(Dataset entries)
####################

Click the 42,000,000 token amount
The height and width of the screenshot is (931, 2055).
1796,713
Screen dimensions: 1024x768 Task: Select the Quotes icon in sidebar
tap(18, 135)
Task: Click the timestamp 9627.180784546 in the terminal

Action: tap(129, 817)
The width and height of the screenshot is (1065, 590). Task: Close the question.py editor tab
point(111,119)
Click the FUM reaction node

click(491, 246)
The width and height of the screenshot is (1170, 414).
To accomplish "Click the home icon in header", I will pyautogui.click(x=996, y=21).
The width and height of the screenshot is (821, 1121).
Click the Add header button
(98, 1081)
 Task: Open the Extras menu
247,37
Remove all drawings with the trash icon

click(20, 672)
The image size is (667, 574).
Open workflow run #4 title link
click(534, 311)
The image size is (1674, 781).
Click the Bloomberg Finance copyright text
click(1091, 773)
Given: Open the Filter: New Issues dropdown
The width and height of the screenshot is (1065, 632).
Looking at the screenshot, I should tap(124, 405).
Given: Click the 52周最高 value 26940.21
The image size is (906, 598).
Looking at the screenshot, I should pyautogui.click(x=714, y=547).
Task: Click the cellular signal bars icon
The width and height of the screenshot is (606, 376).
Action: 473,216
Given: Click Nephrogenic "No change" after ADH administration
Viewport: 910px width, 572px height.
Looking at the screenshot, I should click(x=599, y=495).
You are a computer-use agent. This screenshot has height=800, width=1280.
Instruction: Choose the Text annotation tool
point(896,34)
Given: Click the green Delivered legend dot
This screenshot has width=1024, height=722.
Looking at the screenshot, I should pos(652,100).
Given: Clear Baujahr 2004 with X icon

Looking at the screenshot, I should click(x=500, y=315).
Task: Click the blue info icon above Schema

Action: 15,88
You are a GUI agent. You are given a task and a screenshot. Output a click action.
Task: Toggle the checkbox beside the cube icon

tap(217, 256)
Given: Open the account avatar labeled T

####################

Task description »
Taking the line with "This screenshot has width=1024, height=722." as the start and the last line of the data above as the end, write out those two lines and every line between them exactly, and only those.

The answer »
This screenshot has width=1024, height=722.
Looking at the screenshot, I should pos(652,100).
Given: Clear Baujahr 2004 with X icon

Looking at the screenshot, I should click(x=500, y=315).
Task: Click the blue info icon above Schema

Action: 15,88
You are a GUI agent. You are given a task and a screenshot. Output a click action.
Task: Toggle the checkbox beside the cube icon

tap(217, 256)
Given: Open the account avatar labeled T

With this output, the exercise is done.